Teure KI: Token-Kosten könnten ab 2028 Entwickler-Gehälter übersteigen
Nach Einschätzung des Tech-Beratungsunternehmens Gartner werden die Kosten für KI-gestützte Softwareentwicklung das Gehalt eines Durchschnittsentwicklers in zwei Jahren übersteigen. Gründe seien der wachsende Token-Konsum und die Umstellung auf verbrauchsbasierte Lizenzmodelle von KI-Anbietern, schreibt Gartner in einer Mitteilung. „Organisationen bewegen sich schnell vom Experimentieren zum skalierten Einsatz von KI-Coding-Agenten, aber viele unterschätzen die finanziellen Auswirkungen des steigenden Token-Verbrauchs“, so Gartner-Senior Analyst Nitish Tyagi. Entwickler neigten dazu, Geschwindigkeit und Komfort beim KI-Einsatz über die Kosteneffizienz zu stellen. „Ohne ein geregeltes technisches Betriebsmodell können die Kosten schneller eskalieren als die Produktivitätsgewinne, für die diese Tools entwickelt wurden“, so Tyagi.

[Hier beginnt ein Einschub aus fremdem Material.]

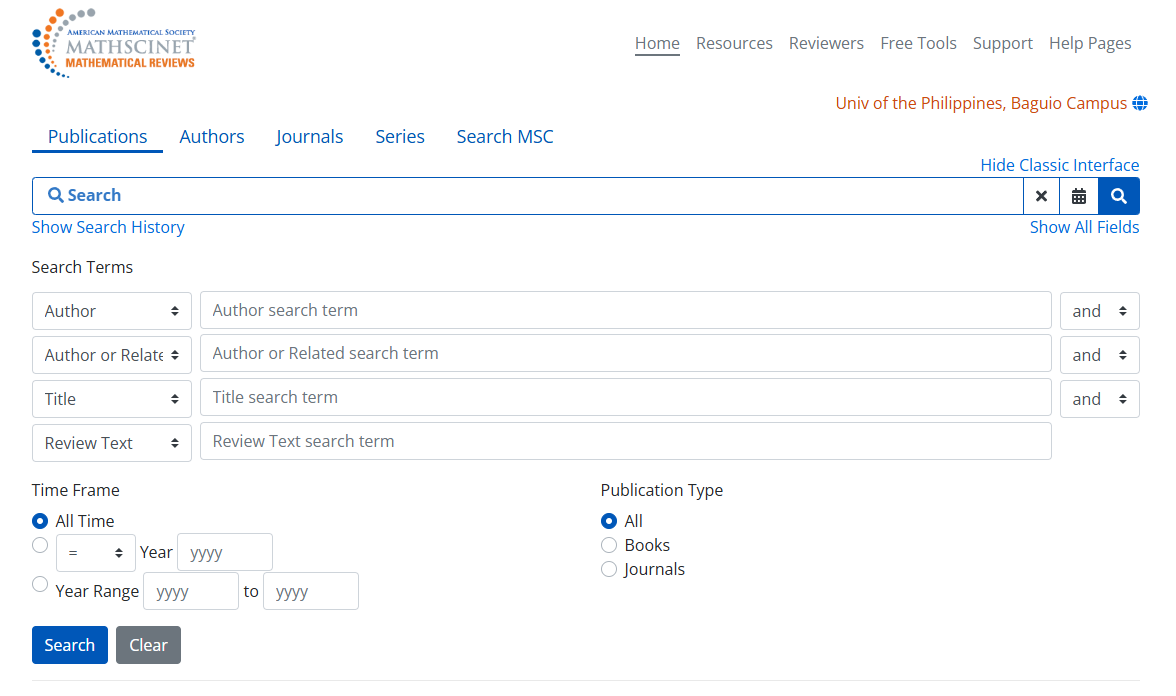Choose the Year Range time frame option
The width and height of the screenshot is (1176, 696).
pyautogui.click(x=40, y=585)
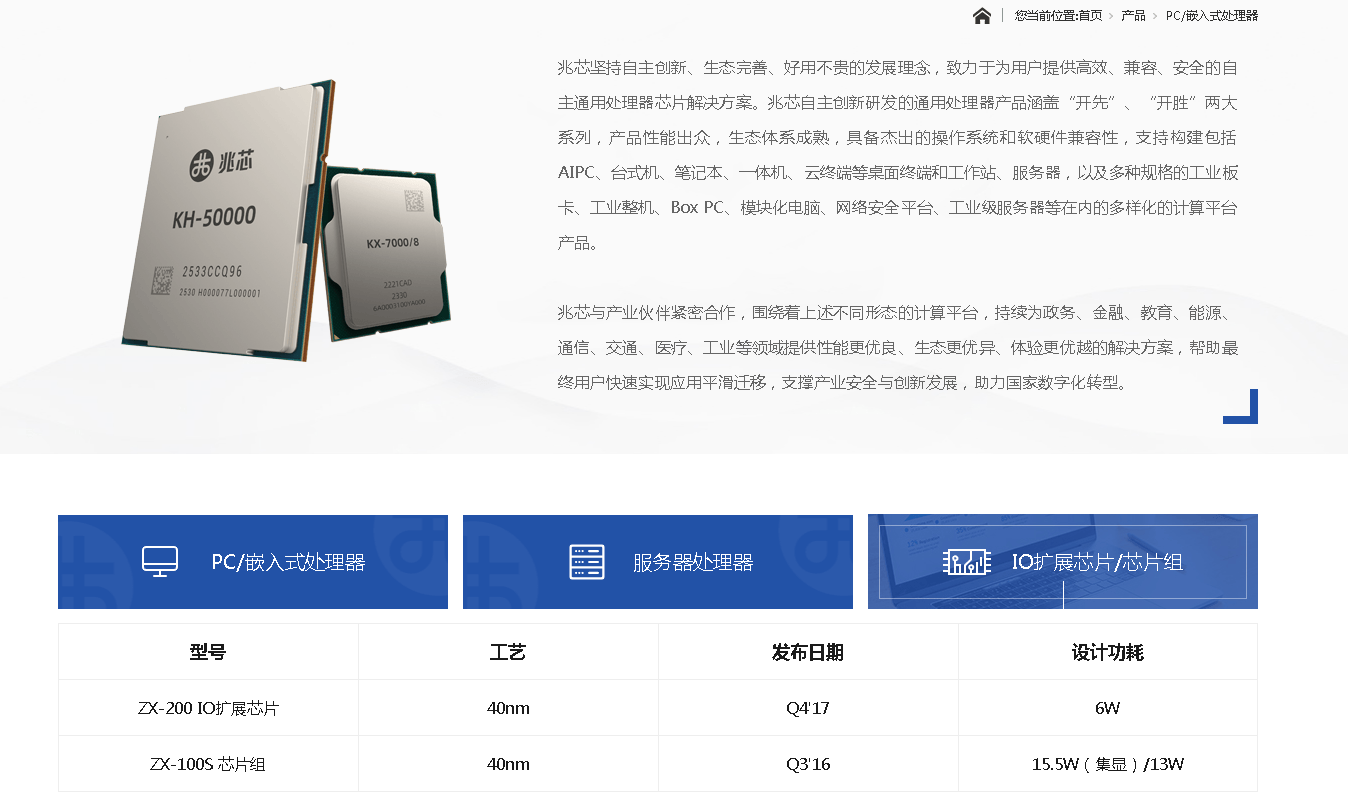Go to 产品 in the breadcrumb
Screen dimensions: 1348x811
click(1133, 16)
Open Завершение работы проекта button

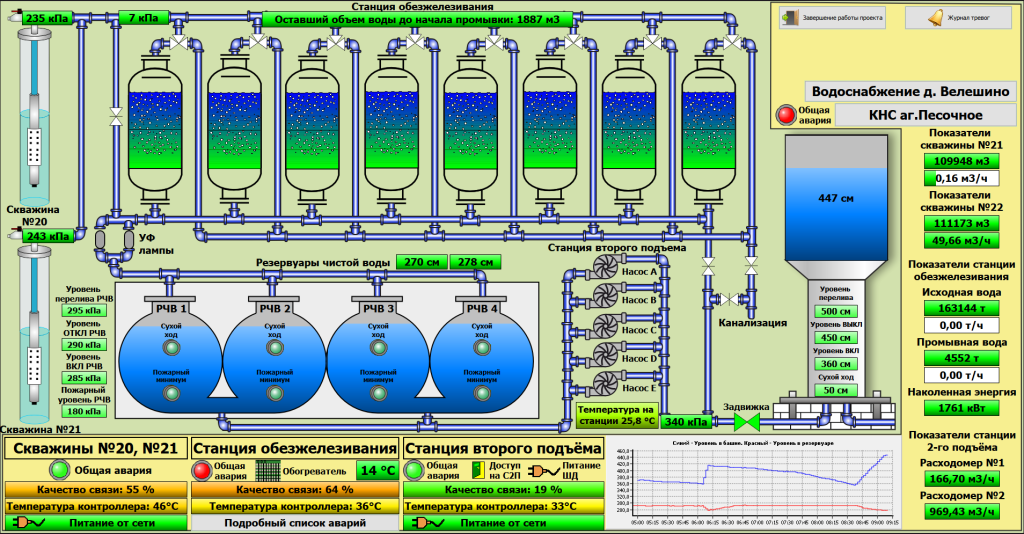click(x=832, y=18)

Zudem mahnt Gartner eine höhere Transparenz der KI-Anbieter bei der Preisbildung an: Vielen Anbietern fehle es an Transparenz darüber, wie der Token-Verbrauch berechnet und in Rechnung gestellt werde, was die Fähigkeit der Unternehmen einschränke, Kosten genau zu prognostizieren und zu kontrollieren. „Die Führungskräfte in der Softwareentwicklung sind zunehmend besorgt, weil die Ausgaben für tokengesteuerte KI immer schwieriger zu rechtfertigen sind, wobei die Budgets oft früher als erwartet aufgebraucht sind“, so Tyagi.
Um steigende Kosten zu bewältigen und Budgetüberschreitungen zu vermeiden, empfiehlt Gartner, dass Software-Engineering-Führungskräfte ein diszipliniertes Betriebsmodell für die KI-Nutzung implementierten: Unter anderem sollten Organisationen klar definieren, wann KI-Coding-Agenten verwendet werden sollten, und ein angemessenes Maß an Autonomie für jede Aufgabe festlegen. Zudem sollte die Modellauswahl an die Komplexität der Aufgaben angepasst werden. Entwickler müssten zudem darin geschult werden, den Eingabekontext für KI-Systeme zu optimieren, indem sie nur relevante Informationen einschließen, Inhalte nach Möglichkeit zusammenfassen und unnötige Daten eliminieren, um den Token-Verbrauch zu reduzieren, ohne die Ausgabequalität zu beeinträchtigen.